Executive Assistant to the Auditor Destin Ramsey concurs. “The number of
people that are late or just not paying has risen considerably,” he says.
“It's higher than in the past. This is one of the worst we've seen. It's
pretty bad.”
Ramsey says this can't help but affect services in the community.
“Property taxes pay for a lot of different services. The Metroparks.
Tri-C. Health and Human Services. The hospitals,” he says. “We rely on
property taxes for an awful lot.”
The county sells delinquent tax cases to an outside credit collector and,
according to Chief Deputy Treasurer Robin Darden-Thomas, is paid
dollar-per-dollar for the debt. Despite common lore, she says the
collector can and will eventually foreclose on the property. She tells the
tale of a woman who came in to pay her back taxes only to find out that
someone else now owned the property.
“She lost her home and didn't even know it,” Darden-Thomas says. “Someone
had purchased the property and hadn't even contacted her.”
The extension of easy credit in an unstable economy isn't the only reason
for economic turmoil, but it's the primary one.
“People get divorced, overextended, they lose their job or die,” says one
Cleveland foreclosure lawyer, who requested anonymity. “My office handles
the entire state. You see it all over the place. People want a lot of
things. They stretch themselves too thin.”
The lawyer adds that despite the popular misconception, even the banks are
losing money right now.
“The banks lose big on foreclosures,” he says.
Which is ironic, because it's the banks who fought to keep State Sen. Tom
Robert's (D-Dayton) anti-predatory lending bill from becoming law.

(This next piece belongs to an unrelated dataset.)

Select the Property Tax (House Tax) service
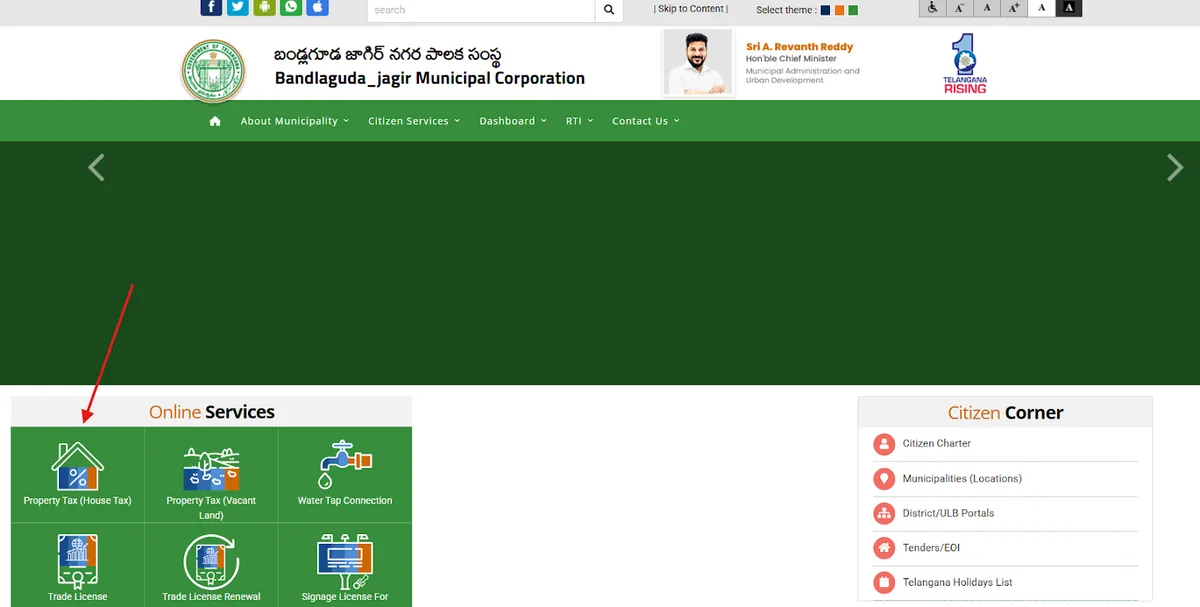Screen dimensions: 1200x607 78,470
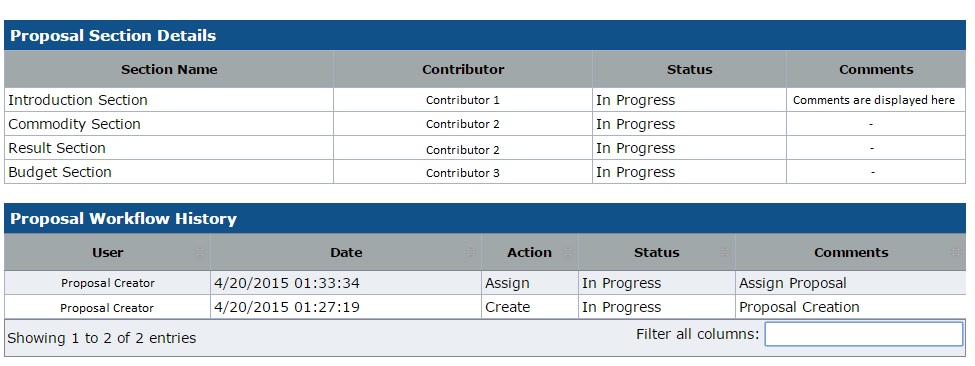Click sort icon in Date column header
The image size is (975, 366).
(471, 252)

His
legislative aide, Erin Davis, says what sunk the bill was that it didn't
exclude enough of the big money institutions from the prohibitions against
shady lending.
“They're not necessarily the types of institutions that we have problems
with, but a lot of them have subsidiaries involved in sub-prime lending,
which sometimes is construed to be predatory lending,” Davis says.

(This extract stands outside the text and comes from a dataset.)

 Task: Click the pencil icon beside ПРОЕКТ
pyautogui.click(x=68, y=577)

He adds that the senator will try again, this time clarifying an exclusion
for the big banks. Davis says the other missing piece to the puzzle is
that real estate appraisers are unregulated. If an appraiser arbitrarily
raises the value of a home, a homeowner could then borrow more money
against that overvalued home, and again get in over his or her head.
On its way to rectifying a situation the state can't seem to handle,
Cleveland passed its own anti-predatory lending law, touted as one of the
most consumer-friendly laws in the land. But again, it's the big banks
taking the case all the way to the state Supreme Court. The law, Cleveland
Codified Ordinance 659, was thrown out in Common Pleas Court, reinstated
by the Court of Appeals and currently stands in limbo on its way to the
high court.
The economic problem isn't limited to homeowners.
Mike Foley, director of the Cleveland Tenants Organization, says he
constantly hears from landlords who say their tenants just can't afford to
pay rent.
“We're dealing with one problem, one issue, and that's just a killer. The
income base is just not there,” Foley says.